Birds are more closely related to certain types of dinosaurs (maniraptorans, deinonychosaurs) than those dinosaurs are to other groups of dinosaurs. That's how I'd explain it - birds are deeply, deeply nested in Dinosauria, and many aspects of bird anatomy that a naive neontologist might see as uniquely avian were acquired in steps along the avian stem group (theropods, mainly).

Thomas Yazbeck


From: dinosaur-l-request@mymaillists.usc.edu <dinosaur-l-request@mymaillists.usc.edu> on behalf of Poekilopleuron <dinosaurtom2015@seznam.cz>
Sent: Monday, April 12, 2021 2:44 AM
To: dinosaur-l@usc.edu <dinosaur-l@usc.edu>; tholtz@umd.edu <tholtz@umd.edu>
Subject: [dinosaur] Why birds are living dinosaurs
 
Good day!

If you were to answer this question, how would you put it?
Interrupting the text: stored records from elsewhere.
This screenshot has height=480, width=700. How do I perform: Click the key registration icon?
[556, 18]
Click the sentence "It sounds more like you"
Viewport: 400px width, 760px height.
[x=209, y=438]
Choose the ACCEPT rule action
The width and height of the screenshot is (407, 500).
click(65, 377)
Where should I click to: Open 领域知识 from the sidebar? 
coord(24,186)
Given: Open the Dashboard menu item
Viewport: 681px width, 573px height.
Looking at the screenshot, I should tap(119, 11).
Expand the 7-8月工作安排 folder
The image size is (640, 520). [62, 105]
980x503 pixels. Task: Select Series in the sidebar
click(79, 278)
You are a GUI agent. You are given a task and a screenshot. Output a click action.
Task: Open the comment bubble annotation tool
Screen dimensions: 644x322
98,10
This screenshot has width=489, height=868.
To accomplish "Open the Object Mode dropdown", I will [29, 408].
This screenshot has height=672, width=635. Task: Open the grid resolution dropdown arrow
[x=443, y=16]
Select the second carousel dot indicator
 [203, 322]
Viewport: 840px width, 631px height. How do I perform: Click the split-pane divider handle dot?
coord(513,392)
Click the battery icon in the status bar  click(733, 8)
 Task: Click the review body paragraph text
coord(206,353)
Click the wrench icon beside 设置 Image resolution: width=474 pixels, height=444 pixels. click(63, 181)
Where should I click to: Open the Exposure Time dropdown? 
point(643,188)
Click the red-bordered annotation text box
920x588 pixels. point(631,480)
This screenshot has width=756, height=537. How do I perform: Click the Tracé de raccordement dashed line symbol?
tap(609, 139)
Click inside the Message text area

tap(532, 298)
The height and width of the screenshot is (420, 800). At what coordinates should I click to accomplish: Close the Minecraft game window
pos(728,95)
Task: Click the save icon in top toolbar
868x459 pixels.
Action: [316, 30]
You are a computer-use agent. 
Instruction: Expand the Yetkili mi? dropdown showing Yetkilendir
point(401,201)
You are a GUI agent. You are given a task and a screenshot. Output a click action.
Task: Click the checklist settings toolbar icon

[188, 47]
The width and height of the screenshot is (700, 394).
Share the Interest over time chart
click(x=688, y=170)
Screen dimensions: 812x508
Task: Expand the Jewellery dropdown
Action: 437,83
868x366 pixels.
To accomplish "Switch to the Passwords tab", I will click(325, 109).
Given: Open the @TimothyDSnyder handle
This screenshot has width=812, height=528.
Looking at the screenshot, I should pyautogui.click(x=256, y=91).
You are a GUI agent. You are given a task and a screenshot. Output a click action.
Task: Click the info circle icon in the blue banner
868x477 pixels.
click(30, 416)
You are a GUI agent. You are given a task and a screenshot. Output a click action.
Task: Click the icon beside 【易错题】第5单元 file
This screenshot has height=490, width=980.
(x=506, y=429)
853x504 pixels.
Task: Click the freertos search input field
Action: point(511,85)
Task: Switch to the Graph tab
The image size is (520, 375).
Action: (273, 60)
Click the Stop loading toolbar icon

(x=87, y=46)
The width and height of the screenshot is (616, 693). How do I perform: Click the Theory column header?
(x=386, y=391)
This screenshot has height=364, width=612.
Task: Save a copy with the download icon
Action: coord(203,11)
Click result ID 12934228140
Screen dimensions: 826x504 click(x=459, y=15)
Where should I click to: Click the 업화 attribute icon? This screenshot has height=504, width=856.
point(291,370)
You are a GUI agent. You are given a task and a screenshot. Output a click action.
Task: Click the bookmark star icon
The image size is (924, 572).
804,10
Because birds evolved directly from the dinosaurian ancestors? Because they still carry the dinosaur genetic heritage? Because they are in fact a specialised group of living maniraptoran theropods? I've heard some people say ignorant things like "birds can not be dinosaurs, because they are so different, mostly very small and there is no way that such an agile warmblooded insulated animal could be a descendant of something like T. rex".